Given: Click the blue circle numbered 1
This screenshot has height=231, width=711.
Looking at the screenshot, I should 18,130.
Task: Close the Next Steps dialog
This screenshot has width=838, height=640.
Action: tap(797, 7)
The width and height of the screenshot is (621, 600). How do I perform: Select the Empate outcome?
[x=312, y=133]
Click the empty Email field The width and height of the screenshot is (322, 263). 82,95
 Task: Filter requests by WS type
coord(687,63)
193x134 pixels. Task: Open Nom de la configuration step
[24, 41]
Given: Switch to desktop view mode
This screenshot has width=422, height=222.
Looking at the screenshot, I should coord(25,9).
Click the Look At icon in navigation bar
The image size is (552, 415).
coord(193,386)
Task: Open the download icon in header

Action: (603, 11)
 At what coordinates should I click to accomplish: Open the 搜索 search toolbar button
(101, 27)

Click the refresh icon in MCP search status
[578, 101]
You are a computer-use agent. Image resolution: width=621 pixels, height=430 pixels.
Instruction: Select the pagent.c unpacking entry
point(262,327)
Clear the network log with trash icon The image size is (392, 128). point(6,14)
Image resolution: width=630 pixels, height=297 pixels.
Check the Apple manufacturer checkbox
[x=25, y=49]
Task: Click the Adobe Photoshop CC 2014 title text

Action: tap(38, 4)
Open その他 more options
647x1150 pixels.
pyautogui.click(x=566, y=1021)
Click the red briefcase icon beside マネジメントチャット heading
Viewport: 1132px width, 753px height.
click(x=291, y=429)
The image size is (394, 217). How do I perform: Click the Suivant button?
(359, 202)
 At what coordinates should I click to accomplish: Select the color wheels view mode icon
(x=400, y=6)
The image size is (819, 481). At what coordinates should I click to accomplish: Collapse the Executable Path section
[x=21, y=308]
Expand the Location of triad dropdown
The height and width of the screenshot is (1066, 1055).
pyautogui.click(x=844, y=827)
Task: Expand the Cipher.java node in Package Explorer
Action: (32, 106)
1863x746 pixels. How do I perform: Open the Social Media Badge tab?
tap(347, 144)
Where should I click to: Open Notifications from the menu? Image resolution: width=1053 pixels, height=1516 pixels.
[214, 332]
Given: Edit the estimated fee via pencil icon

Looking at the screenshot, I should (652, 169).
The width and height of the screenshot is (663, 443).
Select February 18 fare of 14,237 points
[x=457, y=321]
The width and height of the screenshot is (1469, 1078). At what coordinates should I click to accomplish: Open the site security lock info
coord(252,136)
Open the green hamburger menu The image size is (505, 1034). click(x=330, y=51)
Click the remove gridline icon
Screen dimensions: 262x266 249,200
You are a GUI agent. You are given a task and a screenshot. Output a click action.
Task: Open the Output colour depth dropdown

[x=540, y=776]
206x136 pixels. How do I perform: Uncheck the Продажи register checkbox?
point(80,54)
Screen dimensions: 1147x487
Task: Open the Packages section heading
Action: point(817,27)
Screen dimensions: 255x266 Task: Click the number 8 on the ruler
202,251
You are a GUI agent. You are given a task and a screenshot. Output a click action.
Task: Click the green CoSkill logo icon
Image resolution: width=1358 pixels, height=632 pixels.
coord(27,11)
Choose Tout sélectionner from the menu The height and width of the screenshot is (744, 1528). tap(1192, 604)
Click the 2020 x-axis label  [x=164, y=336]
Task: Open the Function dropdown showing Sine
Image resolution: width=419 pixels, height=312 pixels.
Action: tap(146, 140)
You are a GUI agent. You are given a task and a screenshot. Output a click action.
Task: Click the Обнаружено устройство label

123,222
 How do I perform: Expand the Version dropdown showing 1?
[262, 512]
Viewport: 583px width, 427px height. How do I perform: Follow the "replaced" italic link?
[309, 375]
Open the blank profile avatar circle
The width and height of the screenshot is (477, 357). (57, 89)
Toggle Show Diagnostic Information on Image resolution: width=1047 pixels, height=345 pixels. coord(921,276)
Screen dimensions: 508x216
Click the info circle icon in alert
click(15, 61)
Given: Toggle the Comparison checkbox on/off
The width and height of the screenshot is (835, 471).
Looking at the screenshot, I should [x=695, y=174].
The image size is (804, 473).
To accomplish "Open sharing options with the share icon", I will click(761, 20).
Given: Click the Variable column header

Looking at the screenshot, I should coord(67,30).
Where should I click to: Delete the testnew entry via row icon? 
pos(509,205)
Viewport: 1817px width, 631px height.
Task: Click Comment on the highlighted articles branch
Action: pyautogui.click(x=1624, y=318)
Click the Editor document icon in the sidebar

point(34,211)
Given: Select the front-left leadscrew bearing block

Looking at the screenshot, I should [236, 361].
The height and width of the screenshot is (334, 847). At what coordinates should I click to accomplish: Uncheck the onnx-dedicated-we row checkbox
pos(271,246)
◇ ◇ ◇
REQUIREMENT - The full listing above should be reproduced exactly.

ANSWER TO THE PROBLEM -
Given: Click the blue circle numbered 1
This screenshot has height=231, width=711.
Looking at the screenshot, I should 18,130.
Task: Close the Next Steps dialog
This screenshot has width=838, height=640.
Action: tap(797, 7)
The width and height of the screenshot is (621, 600). How do I perform: Select the Empate outcome?
[x=312, y=133]
Click the empty Email field The width and height of the screenshot is (322, 263). 82,95
 Task: Filter requests by WS type
coord(687,63)
193x134 pixels. Task: Open Nom de la configuration step
[24, 41]
Given: Switch to desktop view mode
This screenshot has width=422, height=222.
Looking at the screenshot, I should coord(25,9).
Click the Look At icon in navigation bar
The image size is (552, 415).
coord(193,386)
Task: Open the download icon in header

Action: (603, 11)
 At what coordinates should I click to accomplish: Open the 搜索 search toolbar button
(101, 27)

Click the refresh icon in MCP search status
[578, 101]
You are a computer-use agent. Image resolution: width=621 pixels, height=430 pixels.
Instruction: Select the pagent.c unpacking entry
point(262,327)
Clear the network log with trash icon The image size is (392, 128). point(6,14)
Image resolution: width=630 pixels, height=297 pixels.
Check the Apple manufacturer checkbox
[x=25, y=49]
Task: Click the Adobe Photoshop CC 2014 title text

Action: tap(38, 4)
Open その他 more options
647x1150 pixels.
pyautogui.click(x=566, y=1021)
Click the red briefcase icon beside マネジメントチャット heading
Viewport: 1132px width, 753px height.
click(x=291, y=429)
The image size is (394, 217). How do I perform: Click the Suivant button?
(359, 202)
 At what coordinates should I click to accomplish: Select the color wheels view mode icon
(x=400, y=6)
The image size is (819, 481). At what coordinates should I click to accomplish: Collapse the Executable Path section
[x=21, y=308]
Expand the Location of triad dropdown
The height and width of the screenshot is (1066, 1055).
pyautogui.click(x=844, y=827)
Task: Expand the Cipher.java node in Package Explorer
Action: (32, 106)
1863x746 pixels. How do I perform: Open the Social Media Badge tab?
tap(347, 144)
Where should I click to: Open Notifications from the menu? Image resolution: width=1053 pixels, height=1516 pixels.
[214, 332]
Given: Edit the estimated fee via pencil icon

Looking at the screenshot, I should (652, 169).
The width and height of the screenshot is (663, 443).
Select February 18 fare of 14,237 points
[x=457, y=321]
The width and height of the screenshot is (1469, 1078). At what coordinates should I click to accomplish: Open the site security lock info
coord(252,136)
Open the green hamburger menu The image size is (505, 1034). click(x=330, y=51)
Click the remove gridline icon
Screen dimensions: 262x266 249,200
You are a GUI agent. You are given a task and a screenshot. Output a click action.
Task: Open the Output colour depth dropdown

[x=540, y=776]
206x136 pixels. How do I perform: Uncheck the Продажи register checkbox?
point(80,54)
Screen dimensions: 1147x487
Task: Open the Packages section heading
Action: point(817,27)
Screen dimensions: 255x266 Task: Click the number 8 on the ruler
202,251
You are a GUI agent. You are given a task and a screenshot. Output a click action.
Task: Click the green CoSkill logo icon
Image resolution: width=1358 pixels, height=632 pixels.
coord(27,11)
Choose Tout sélectionner from the menu The height and width of the screenshot is (744, 1528). tap(1192, 604)
Click the 2020 x-axis label  [x=164, y=336]
Task: Open the Function dropdown showing Sine
Image resolution: width=419 pixels, height=312 pixels.
Action: tap(146, 140)
You are a GUI agent. You are given a task and a screenshot. Output a click action.
Task: Click the Обнаружено устройство label

123,222
 How do I perform: Expand the Version dropdown showing 1?
[262, 512]
Viewport: 583px width, 427px height. How do I perform: Follow the "replaced" italic link?
[309, 375]
Open the blank profile avatar circle
The width and height of the screenshot is (477, 357). (57, 89)
Toggle Show Diagnostic Information on Image resolution: width=1047 pixels, height=345 pixels. coord(921,276)
Screen dimensions: 508x216
Click the info circle icon in alert
click(15, 61)
Given: Toggle the Comparison checkbox on/off
The width and height of the screenshot is (835, 471).
Looking at the screenshot, I should [x=695, y=174].
The image size is (804, 473).
To accomplish "Open sharing options with the share icon", I will click(761, 20).
Given: Click the Variable column header

Looking at the screenshot, I should coord(67,30).
Where should I click to: Delete the testnew entry via row icon? 
pos(509,205)
Viewport: 1817px width, 631px height.
Task: Click Comment on the highlighted articles branch
Action: pyautogui.click(x=1624, y=318)
Click the Editor document icon in the sidebar

point(34,211)
Given: Select the front-left leadscrew bearing block

Looking at the screenshot, I should [236, 361].
The height and width of the screenshot is (334, 847). At what coordinates should I click to accomplish: Uncheck the onnx-dedicated-we row checkbox
pos(271,246)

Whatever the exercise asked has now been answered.